A single small study in Connecticut found a number of parents with prior child protective service involvement were taking their kids out of school and homeschooling them. At any rate, the solution seems simple enough—parents who have had substantiated abuse claims made against them should have a hard time getting permission to homeschool their kids.

Screenshot of “The Risks of Homeschooling” in Harvard Magazine.
Screenshot of “The Risks of Homeschooling” in Harvard Magazine.
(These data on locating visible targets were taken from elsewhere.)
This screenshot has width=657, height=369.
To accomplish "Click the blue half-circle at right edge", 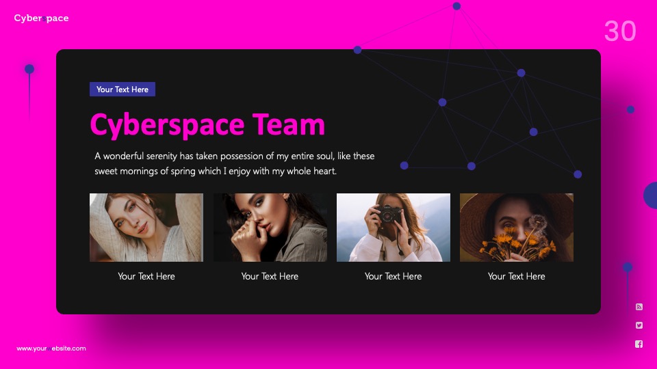I will [x=650, y=195].
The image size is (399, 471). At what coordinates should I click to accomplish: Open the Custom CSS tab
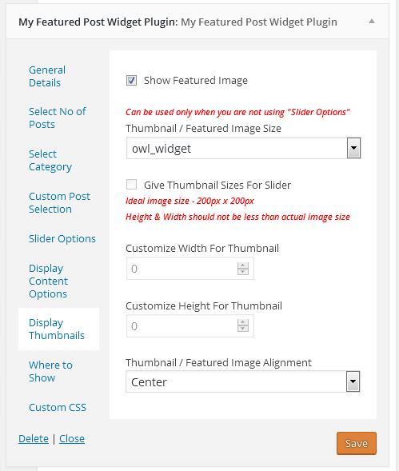tap(58, 407)
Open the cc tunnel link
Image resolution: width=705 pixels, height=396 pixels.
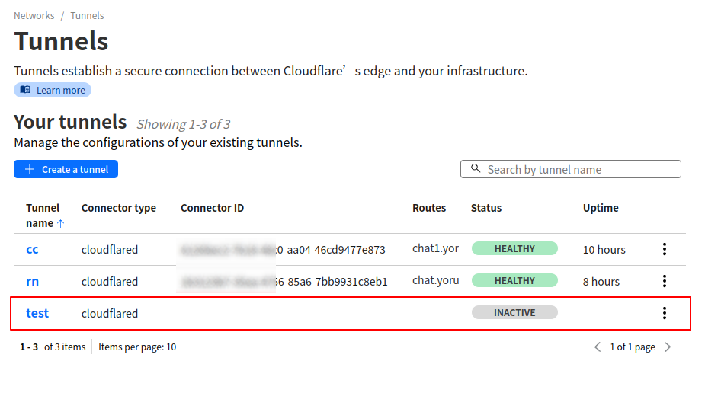tap(32, 249)
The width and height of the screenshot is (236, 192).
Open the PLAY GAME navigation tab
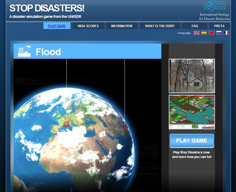57,26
As for Bartholet’s claim that homeschooling itself is a kind of neglect, it’s absurd. And her notion that being a public school graduate makes one better able to participate in American democracy is undercut not only by how badly many of our public schools educate students but also by studies suggesting kids at Catholic schools for instance have greater knowledge of civics and levels of civic participation upon graduation.
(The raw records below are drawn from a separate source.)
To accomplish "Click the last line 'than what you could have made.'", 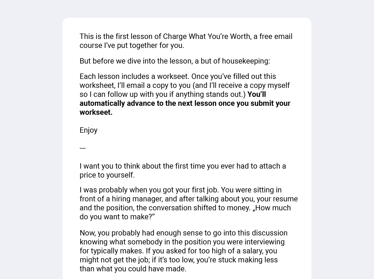I will (133, 269).
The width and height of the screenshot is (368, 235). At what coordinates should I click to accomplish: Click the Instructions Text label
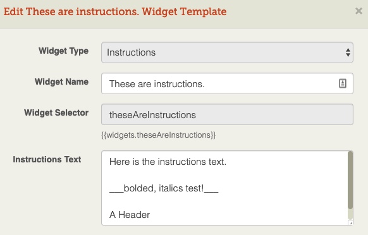47,159
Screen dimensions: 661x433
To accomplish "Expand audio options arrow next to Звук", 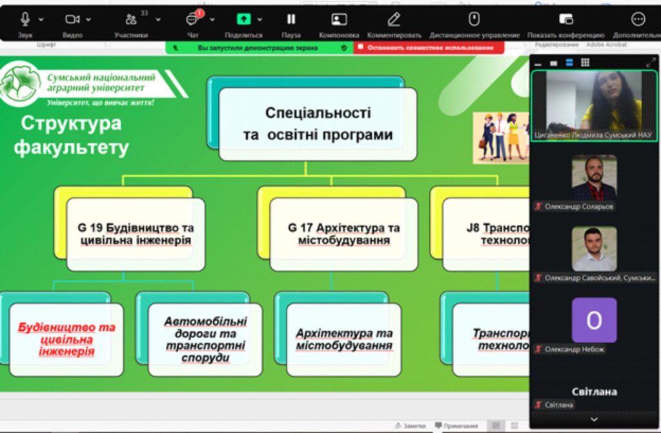I will coord(41,19).
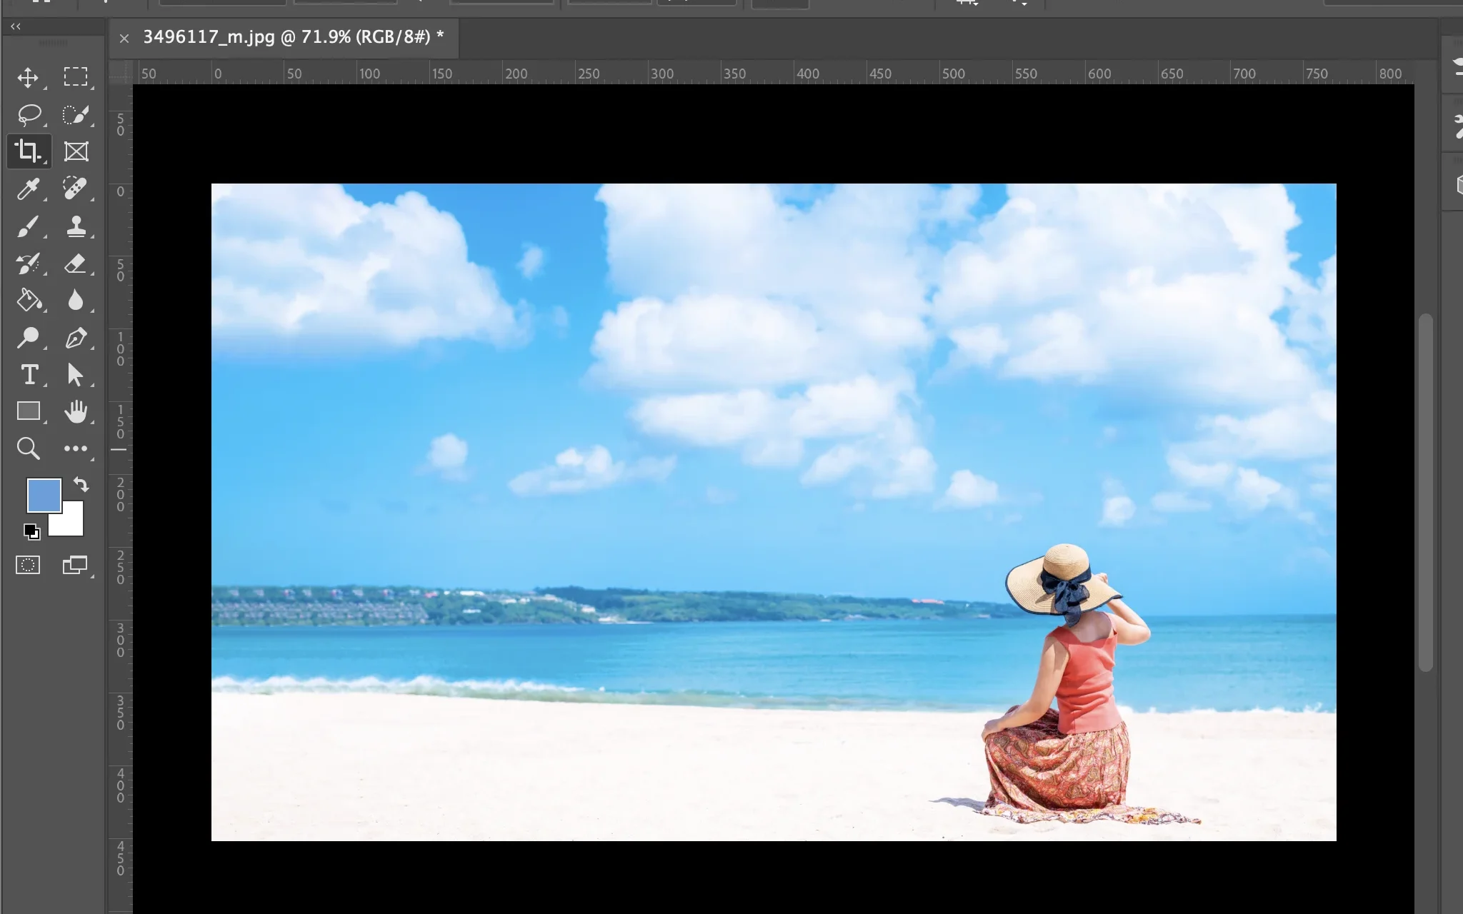Viewport: 1463px width, 914px height.
Task: Toggle Quick Mask mode
Action: (x=28, y=566)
Bartholet is also well aware that religious people in this country make up the vast majority of those who are engaged in both international and domestic adoption that she favors. I cannot square this with the deep suspicion she has of religious homeschoolers, nor will I try to.

Bartholet has argued that there should be limits to parental rights. This is not a concept that sits well with conservatives, who don’t trust the government to make the best decisions about our children. And rightly so. The case of Alfie Evans (and before that, Charlie Gard), the terminally ill boy in London whose parents were prevented by the British government from seeking medical care for him elsewhere, has heightened such fears. If the government is the ultimate guarantor of a child’s well-being, where does that leave parents who want to save their son’s life?
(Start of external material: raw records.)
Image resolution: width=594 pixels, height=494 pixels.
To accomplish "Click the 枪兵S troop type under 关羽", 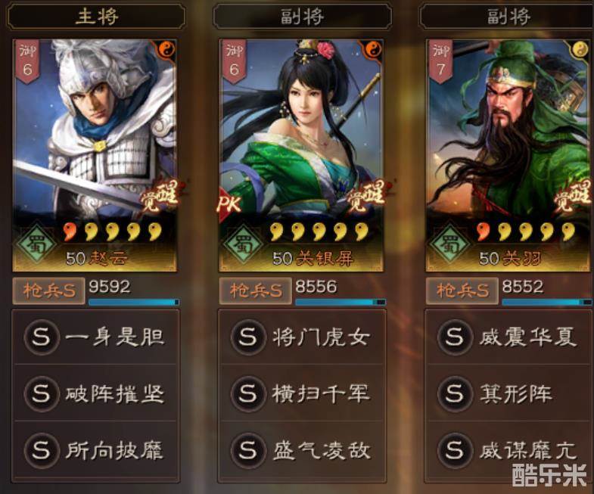I will point(462,291).
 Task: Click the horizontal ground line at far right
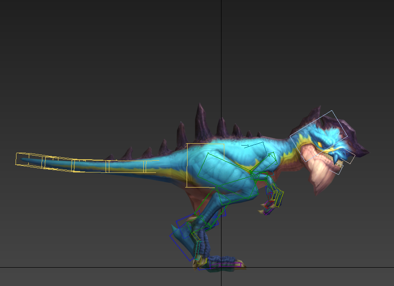[377, 267]
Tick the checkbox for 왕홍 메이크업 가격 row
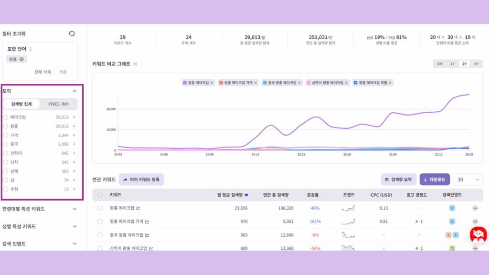489x275 pixels. (100, 222)
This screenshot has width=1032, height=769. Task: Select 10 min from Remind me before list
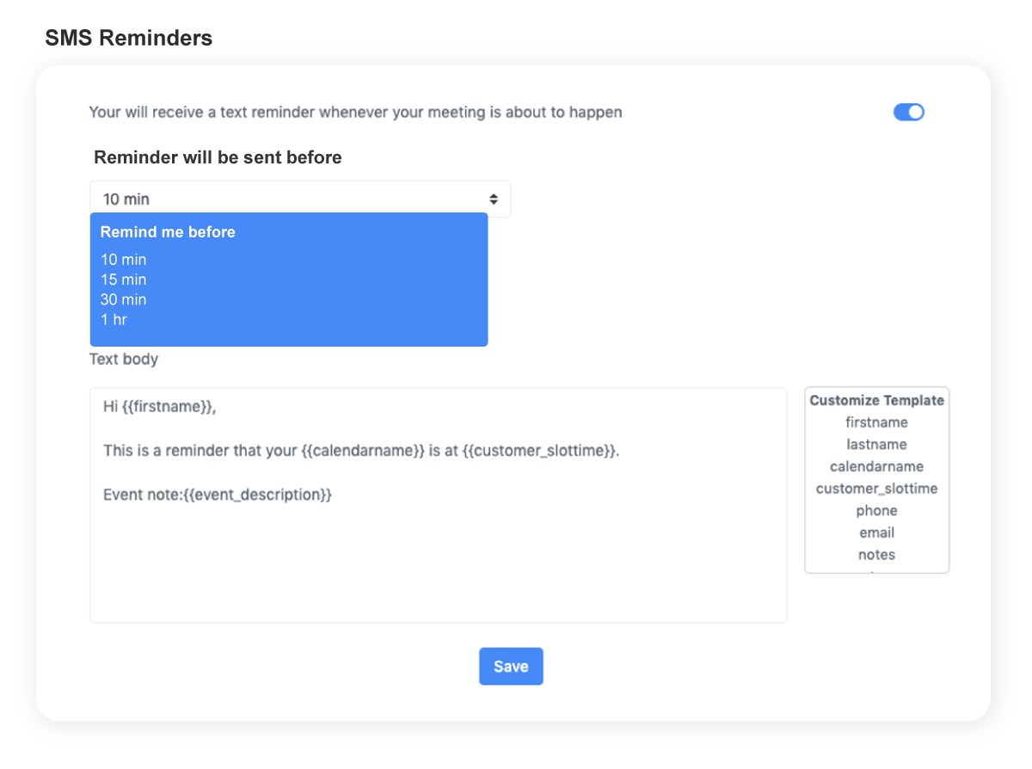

But ultimately I think even these advocates would agree with Elizabeth Bartholet that the government has a certain responsibility to protect its most vulnerable citizens and that parents don’t always have their children’s best interests in mind.

Which is why I was surprised to receive a call from James Mason, a vice president at the Homeschool Legal Defense Association, a couple of years ago. He hoped we might be able to collaborate on two legislative changes he was pushing in Washington, with the help of a coalition of others from a group called ParentalRights.com. One was a change to the Child Abuse Prevention and Treatment Act of 1988, which provides financial assistance for to states for the prevention, identification, and treatment of child abuse and neglect. He wanted to see the federal government use the funding to encourage states to bar the anonymous reporting of child abuse or neglect. And second, he wanted to change the Adoption and Safe Families Act—which requires states that receive foster care dollars to terminate the parental rights of children who have been in foster care for 15 of the past 22 months—to allow parents more time to get their acts together.

Both are, I think, terrible ideas. It’s true that people have wrongly accused others of child abuse, but do we really want to stop neighbors from calling if they hear a child’s screams through the wall? Or do we want relatives to risk the ire of their family if they think a niece or nephew is being left alone for days at a time? We allow people to anonymously report crimes all the time—because we want to know. It is the job of law enforcement and our court system to determine if the accusations are true. As for the Adoption and Safe Families Act, well, most states already fail to follow these guidelines and the result is that kids languish in foster care for years at a time.

Reasonable people may disagree about these matters, but I think my friends who do homeschool would be surprised that the Homeschool Legal Defense Association—which for decades has claimed to represent their interests—is engaged in this kind of lobbying. Maybe they think that secular elites like Bartholet have gone so far into the “red zone” that the only way to fix matters is to limit the government’s power to investigate child abuse. I certainly hope not.

Naomi Schaefer Riley is a resident fellow at the American Enterprise Institute.